On 27 June 2011, Juventus confirmed that Lichtsteiner had undergone a medical in Turin and reached an agreement with Lazio to pay €10 million in three installments. The transfer was confirmed on 1 July 2011. He marked his debut on 11 September 2011 against Parma by scoring the first goal in the 4–1 home victory, the first league goal to be scored in Juventus' new stadium.

Juventus went on to win the Scudetto and he played a vital part in their strong defensive record, only missing a handful of matches through injury and suspensions. Lichtsteiner repeated his opening matchday feat the following season by converting his left-sided counterpart Kwadwo Asamoah's pass in the 2–0 win. He played fewer matches during 2013–14 season due to injuries but contributed three goals in all competitions and won his third consecutive Serie A title. His crossing and ball-playing ability from the right flank, as well as his ability to make attacking runs to get on the end of Andrea Pirlo's long passes, came to the fore as a right-sided wing-back in Antonio Conte's 3–5–2 formation. As a result, he finished the season as Juventus's top assist-maker in the league, alongside Paul Pogba, with eight.

On 6 June 2015, Lichtsteiner started for Juventus in the 2015 UEFA Champions League Final as the team were defeated 3–1 by Barcelona at Berlin's Olympiastadion; he was involved in Álvaro Morata's temporary equalising goal. On 23 September 2015, Lichtsteiner was substituted at half time during a league match against Frosinone due to breathing difficulty. It was later necessary for heart surgery to be performed to correct cardiac arrhythmia, which caused him to be out for a month. On 3 November 2015, Lichtsteiner returned from injury, starting against Borussia Mönchengladbach in the 2015–16 Champions League and scoring the equalizing goal in the 44th minute of a 1–1 away draw which was later voted one of the best goals of the tournament that season.

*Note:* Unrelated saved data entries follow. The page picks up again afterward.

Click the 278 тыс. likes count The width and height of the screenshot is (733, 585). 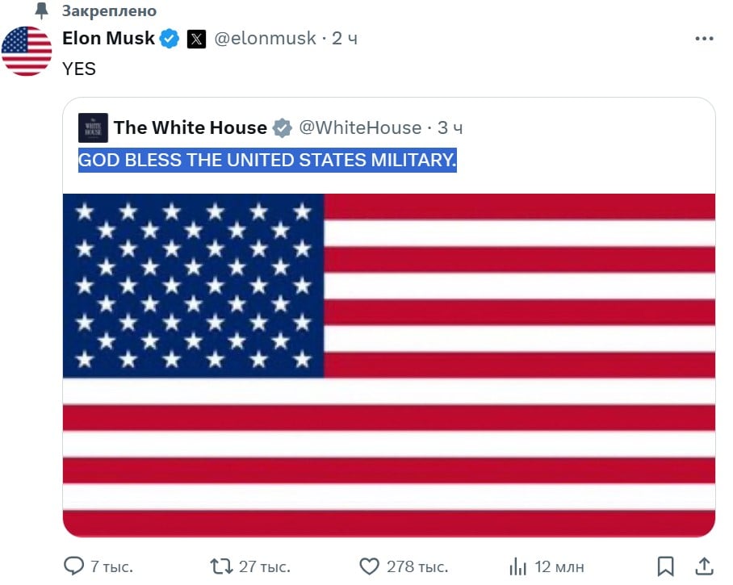click(x=417, y=566)
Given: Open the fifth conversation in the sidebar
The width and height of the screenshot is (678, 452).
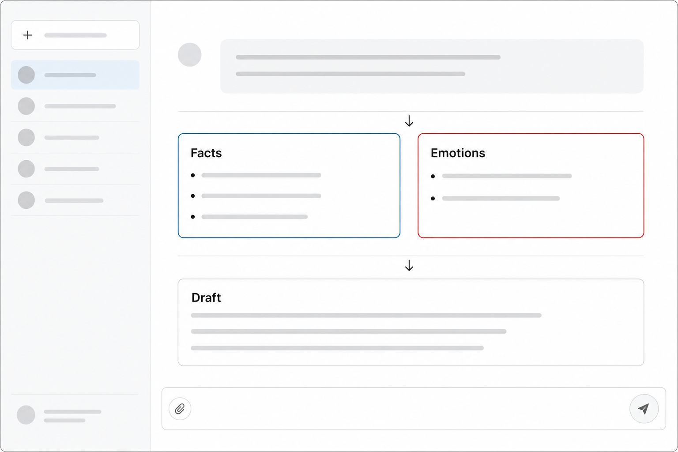Looking at the screenshot, I should click(75, 200).
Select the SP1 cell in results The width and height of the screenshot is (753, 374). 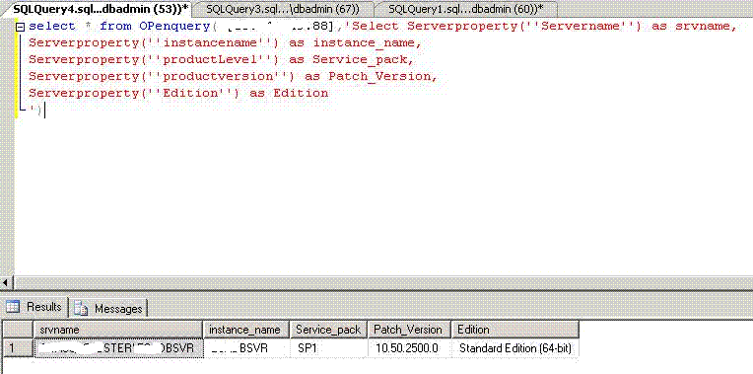pyautogui.click(x=329, y=348)

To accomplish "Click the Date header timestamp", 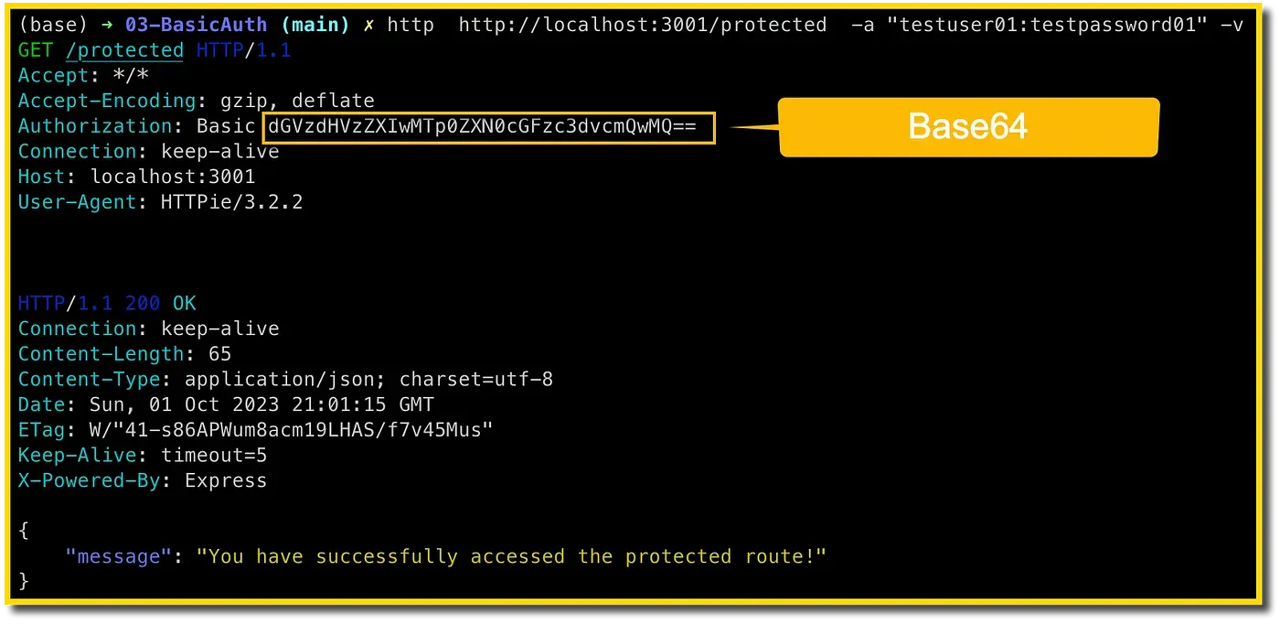I will pyautogui.click(x=261, y=404).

At the beginning of the 2016–17 season, Lichtsteiner was excluded from Juventus's squad for the UEFA Champions League group stage; this was due to the fact that the club had signed rightback Dani Alves, and had already filled their squad quota, as Juventus were also required to have four club youth products in the 25-men squad, even though initially the only former youth product in the first team was Claudio Marchisio. Thus, Lichtsteiner was excluded to make way for other players. Juventus had also re-signed Juan Cuadrado on loan, which meant that Lichsteiner would face competition for the starting right fullback/wingback/winger position, leading to rumours that he would be leaving the club; nevertheless, he later stated that he would be remaining with Juventus. Despite competition for a starting spot, Lichtsteiner took part in the 2016 Supercoppa Italiana on 23 December 2016, as one of the starting eleven, as Juventus lost to AC Milan on penalties. On 2 February 2017, Lichsteiner renewed his contract until 30 June 2018.

On 1 September, Licthsteiner was not included in the Juventus's squad for the UEFA Champions League group stage again. On 9 September, Licthsteiner played his first match as team's captain in a 3–0 win against Chievo. On 7 March 2018, Lichtsteiner made his 250th appearance for Juventus in a 2–1 win over Tottenham at Wembley Stadium, in the second leg of the round of 16 of the UEFA Champions League, coming off the bench in the second half to help create Gonzalo Higuaín's goal. He made his 200th Serie A appearance with the club in a 3–1 home win over Bologna on 5 May, after which he announced that he would be leaving the club at the end of the season. On 19 May, Lichtsteiner made his 257th and final appearance for Juventus in the last match of the season in a 2–1 home win over Verona as the club celebrated winning their seventh consecutive league title; during the same match, he missed a penalty, and was given a send-off later during the game when he came off, despite Juventus having already made all three substitutions. In this season, Lichsteiner won his seventh scudetto of his career becoming the non-Italian footballer with the most Serie A won.

===Arsenal===
On 5 June 2018, Lichtsteiner signed for Arsenal on a free transfer. He made his Arsenal debut on 12 August, coming on as a substitute in the 35th minute for the injured Ainsley Maitland-Niles in an eventual 2–0 home defeat to Manchester City. On 31 October, Lichtsteiner scored his only goal for Arsenal in the first half of a 2–1 home win over Blackpool in the fourth round of the 2018–19 EFL Cup. On 3 June 2019, it was announced that Lichtsteiner would leave Arsenal after just one season at the club.

===FC Augsburg===
On 19 August 2019, Bundesliga side FC Augsburg announced the signing of Lichtsteiner on a free transfer for the 2019–20 season. He made his debut five days later in a 1–1 home draw with 1. FC Union Berlin, becoming the club's oldest ever player at 36 years and six months.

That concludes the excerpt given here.